Chef esteve em evento do Assunta

Chef esteve em evento do Assunta

Aparentemente relaxado, como se estivesse em casa de All Star branco, barba por fazer e tatuagens nos dois braços à mostra, o renomado chef paulista Alex Atala, não tira os olhos da composição de cada uma das 200 mesas preparadas para o jantar que – junto a outros chefs – veio servir no Assunta Forneria a três dias do início do carnaval. Estaria ele medindo a distância entre as taças? Ou simplesmente agregando ainda mais valor às poucas horas em que compartilharia seu maior talento com a cidade: o inebriante sabor entre a tradição e a sofisticação?
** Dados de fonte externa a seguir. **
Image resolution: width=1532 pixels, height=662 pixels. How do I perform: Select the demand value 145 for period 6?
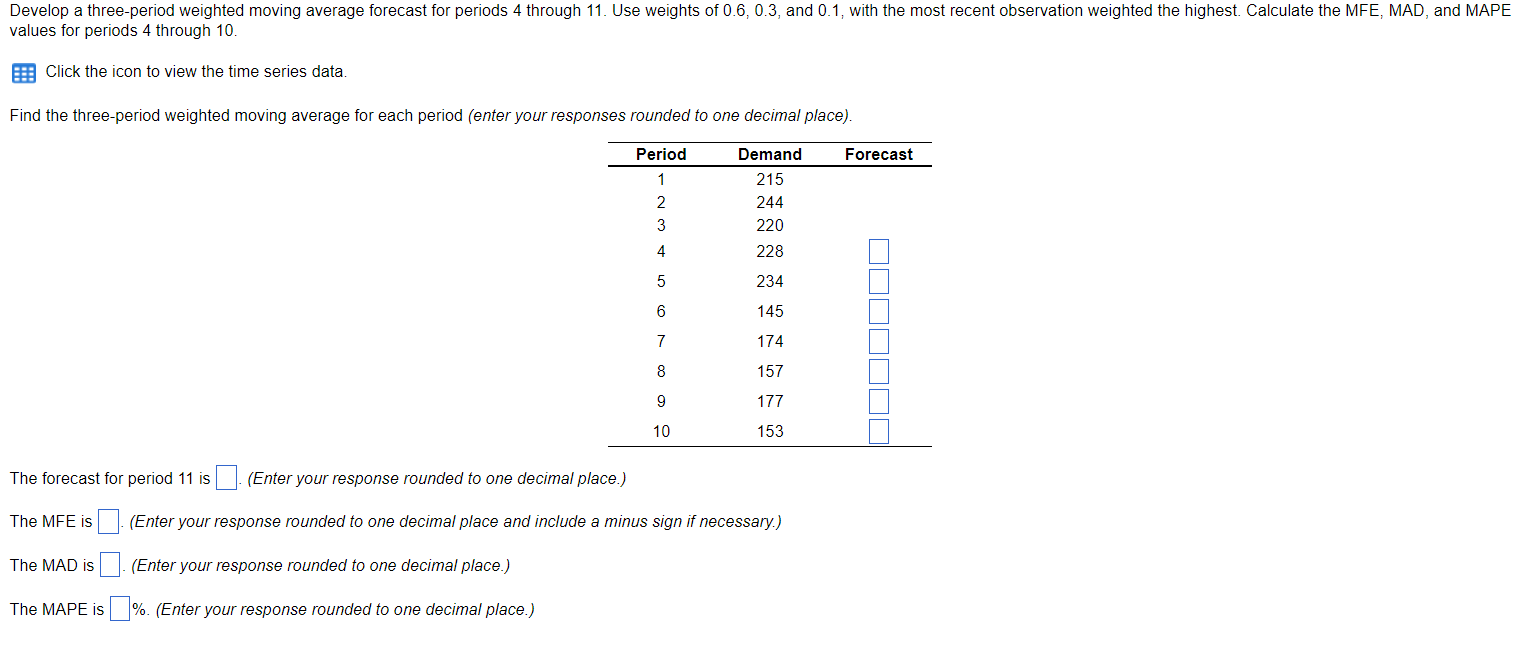(x=770, y=311)
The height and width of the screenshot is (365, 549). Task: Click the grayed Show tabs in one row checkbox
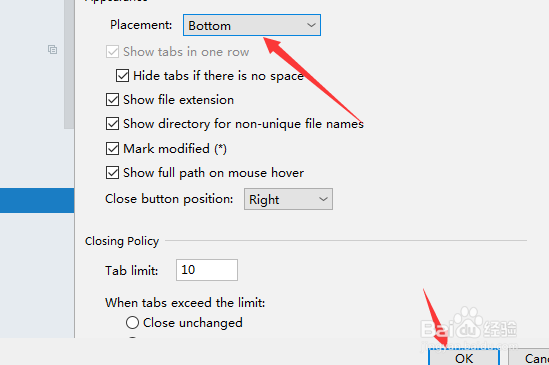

Pai de Pedro (18 anos) e dos gêmeos Joana e Tomás (10 anos), Atala é proprietário do restaurante D.O.M., em São Paulo, eleito o sétimo melhor restaurante do mundo em 2011 e o melhor da América do Sul pela revista inglesa "Restaurants". "Fazer comida e servir implica em uma tremenda generosidade", disparou o chef, antes de concluir a preparação dos pratos e falar com a Tribuna sobre os rumos da gastronomia no Brasil e no mundo.

Na cadência culinária de Alex Atala, paladar parece um horizonte a ser aberto. Isso porque ele diz comer de tudo. "Adoro levar meu filho ao estádio de futebol, e acho que pago caro pra caramba quando compro aquele cachorro-quente de um R$ 1, porque ele não vale R$ 1", conta.

Para quem já foi punk, DJ, modelo, pintor de paredes na Europa, descobrir a cozinha por acaso parece ter sido seu grande filão. "Para conseguir um visto (na Europa), tinha que fazer um curso e resolvi fazer uma escola de cozinha porque tinha um amigo que também fazia. Atirei no que vi e acertei no que não vi", conta, recordando-se da época em que tinha apenas 19 anos.

 

Tribuna – Miguel Reis, do ecologicamente correto Hotel Chakras, diz que é um "sonho ter Alex Atala como o chef de cozinha do espaço". Você ainda recebe muitos convites assim?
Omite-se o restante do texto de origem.